La dette de l'État fédéral dite «détenue par le public» représentera alors au moins 100% du PIB, alors qu'elle se situe à 73% du PIB en 2013, selon le CBO (cet indicateur n'inclut pas les dettes internes de l'État fédéral).

«La conclusion reste identique à celle de l'année dernière: le budget fédéral est sur une trajectoire qui ne pourra pas être maintenue durablement», a déclaré Doug Elmendorf, directeur du CBO, lors d'une conférence de presse la semaine dernière.

«En tant que société, nous avons un choix fondamental à faire: réduire les dépenses de ces programmes ou augmenter les impôts pour les financer. Jusqu'à présent, nous n'avons fait que très peu l'un ou l'autre», a-t-il ajouté.

Blocage politique

En fait, les élus démocrates et républicains du Congrès ont rejeté tout compromis susceptible d'assurer la pérennité des trois grands programmes sociaux générateurs de déficits sur le long terme.
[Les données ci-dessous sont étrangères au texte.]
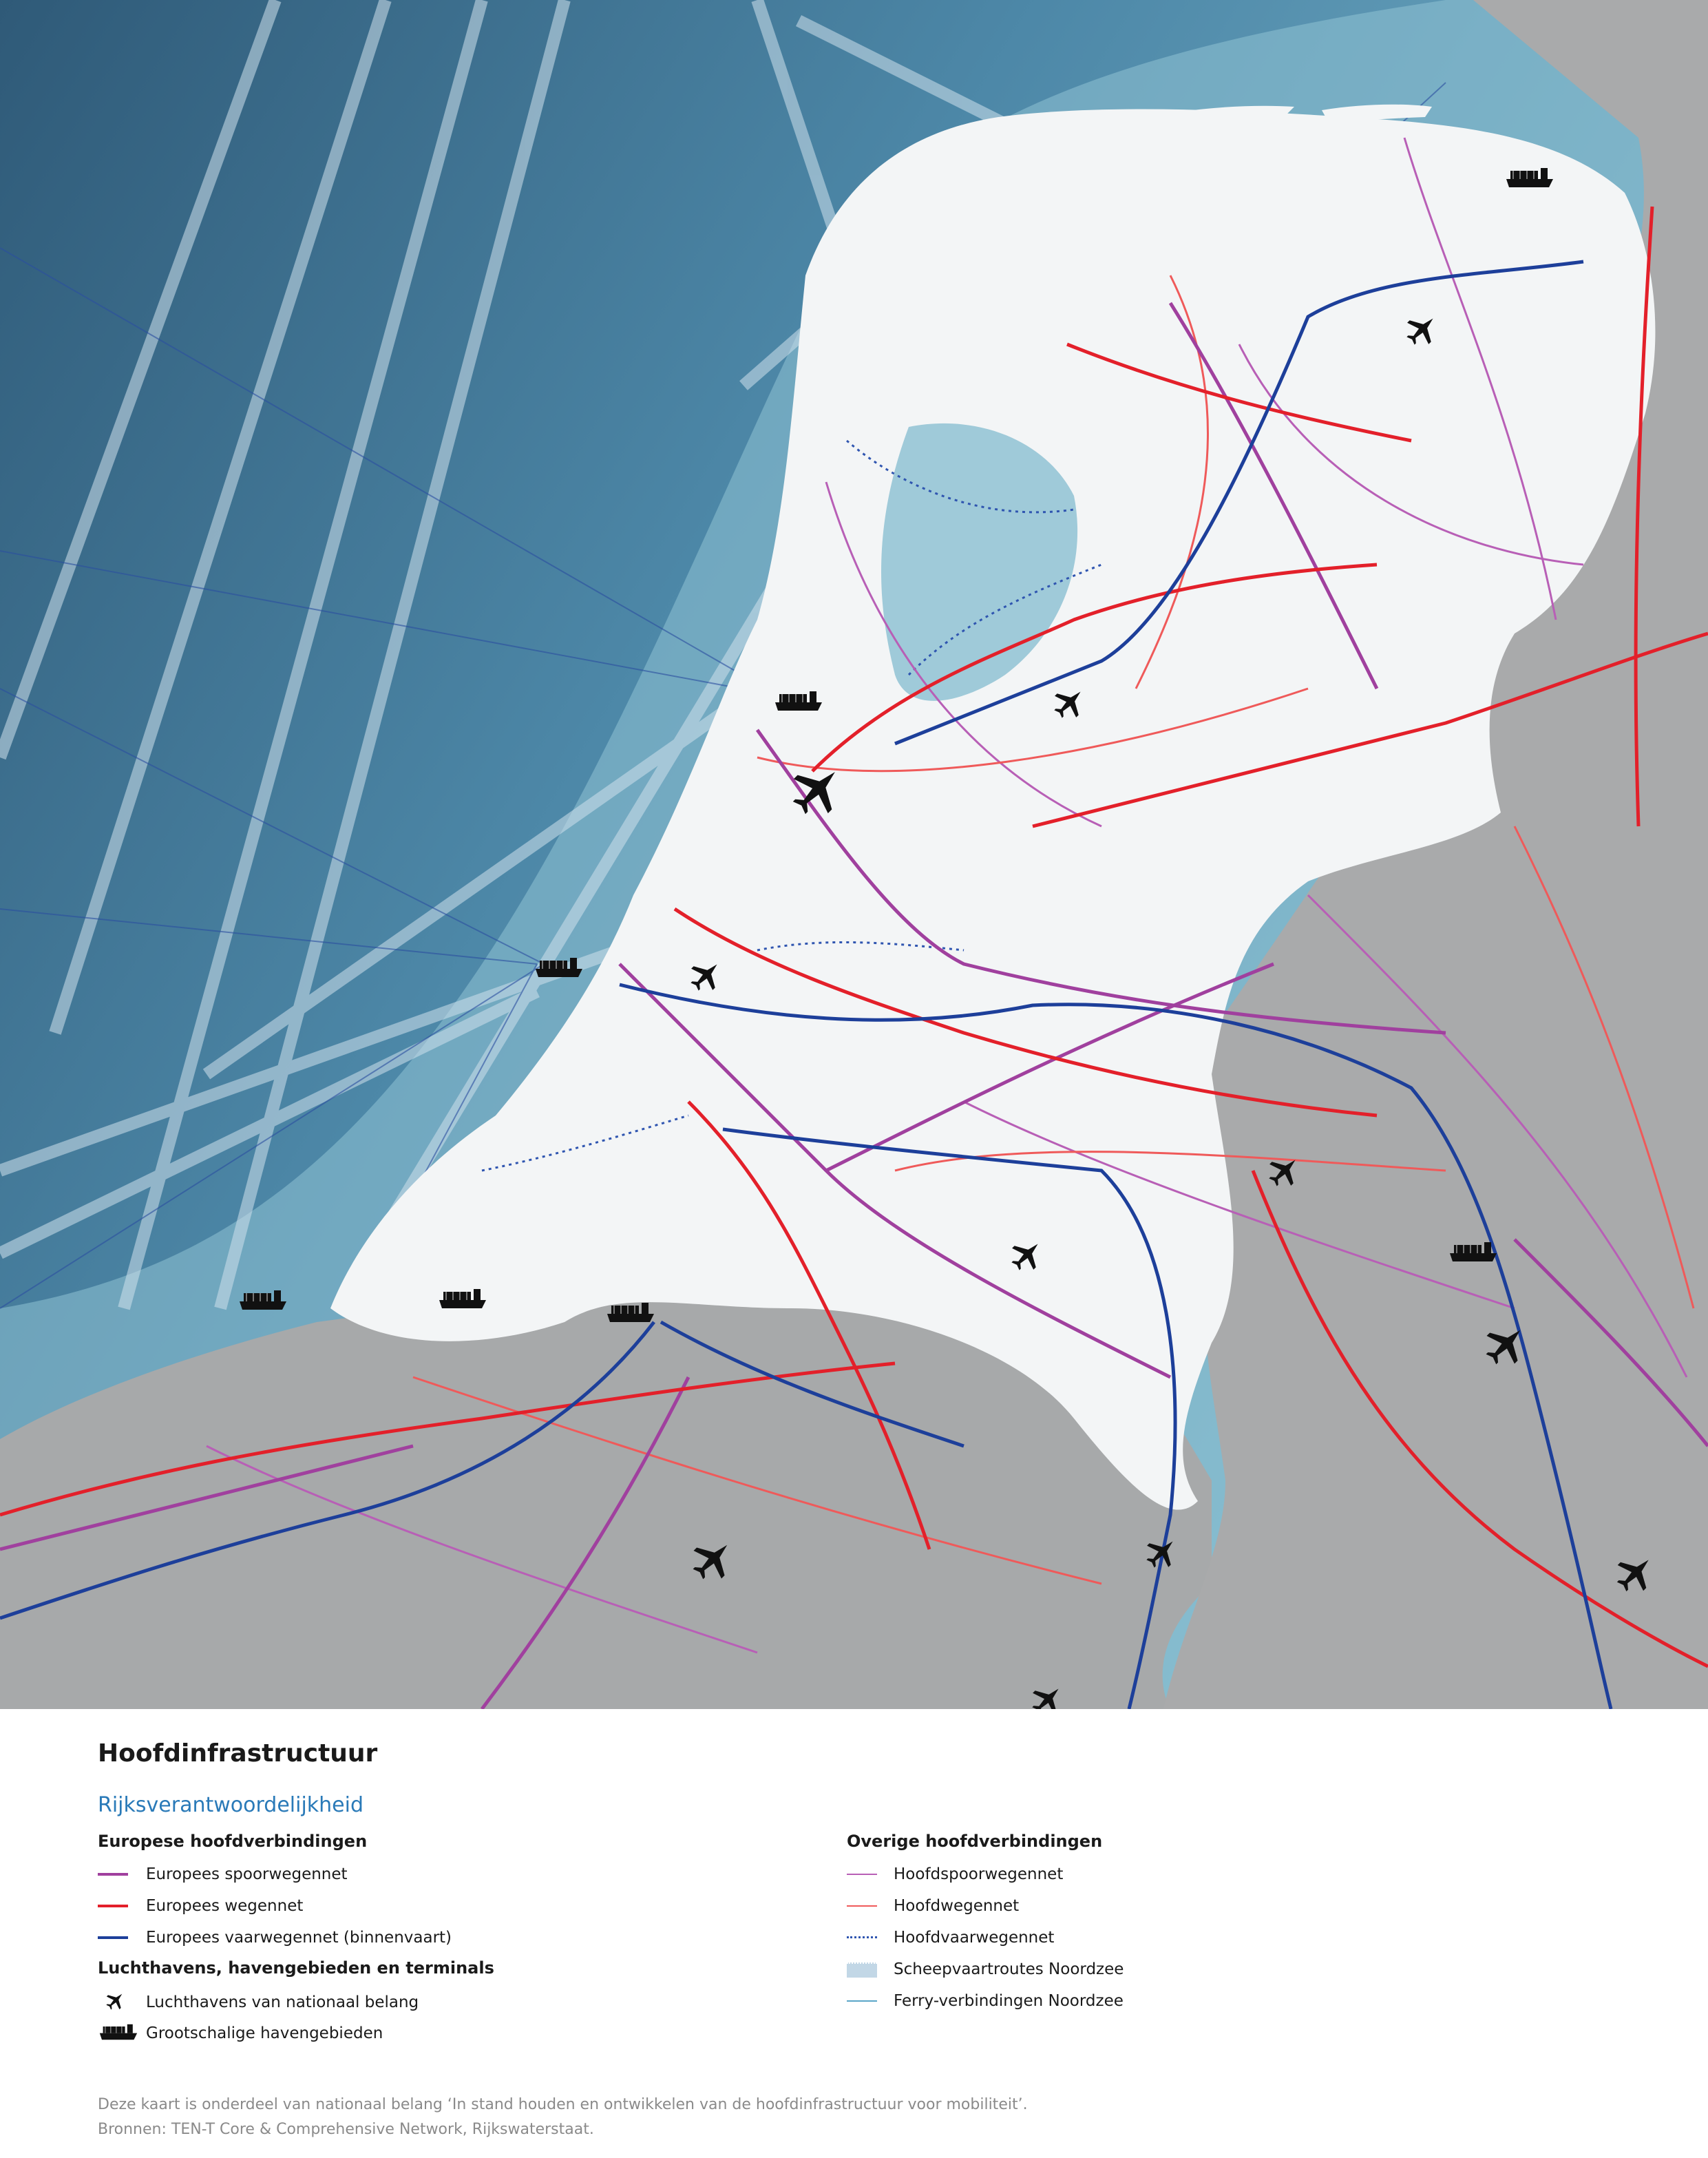 Image resolution: width=1708 pixels, height=2158 pixels. Describe the element at coordinates (296, 1968) in the screenshot. I see `group-heading-luchthavens: Luchthavens, havengebieden en terminals` at that location.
Ces programmes - Social Security (retraite publique), Medicare (assurance maladie des personnes âgées) et Medicaid (assurance maladie des personnes pauvres ou handicapées) - accaparent aujourd'hui 41% du budget fédéral (contre 19% pour la Défense, par exemple). Ajoutée au paiement des intérêts de la dette, cette part du budget représentera 100% des recettes de l'État fédéral en 2025, selon les projections du CBO.

Le blocage politique sur la question de la dette américaine tient en partie au refus de toute augmentation de la fiscalité de la part des parlementaires républicains, surtout ceux de la Chambre des représentants.

«Notre problème de la dette pourrait être réglé par une modeste hausse d'impôts qui maintiendrait les impôts des États-Unis à un niveau très inférieur à ceux du Canada et de la plupart des pays», dit Scott Lilly, expert au Center for American Progress, groupe de recherche progressiste.

Il déplore l'émergence d'une «faction extrémiste» au sein du Parti républicain, qui contribue selon lui à rendre les États-Unis ingouvernables.

«Nous sommes rendus à un point où ce pays a les plus grandes difficultés à accomplir les choses les plus simples, y compris financer le gouvernement au jour le jour», dit-il.

De leur côté, les parlementaires démocrates (et la Maison-Blanche) refusent toute réforme des grands programmes de l'État providence sans hausse de la fiscalité.

«Aucun des deux partis ne veut faire de compromis, dit Roberton Williams, expert du Tax Policy Center. Avant de bouger, ils attendront probablement que la dette soit devenue si importante qu'ils ne peuvent plus l'ignorer, que les charges de la dette soient devenues insupportables, que le dollar soit sous pression. Évidemment, le plus simple serait de commencer à s'attaquer au problème maintenant.»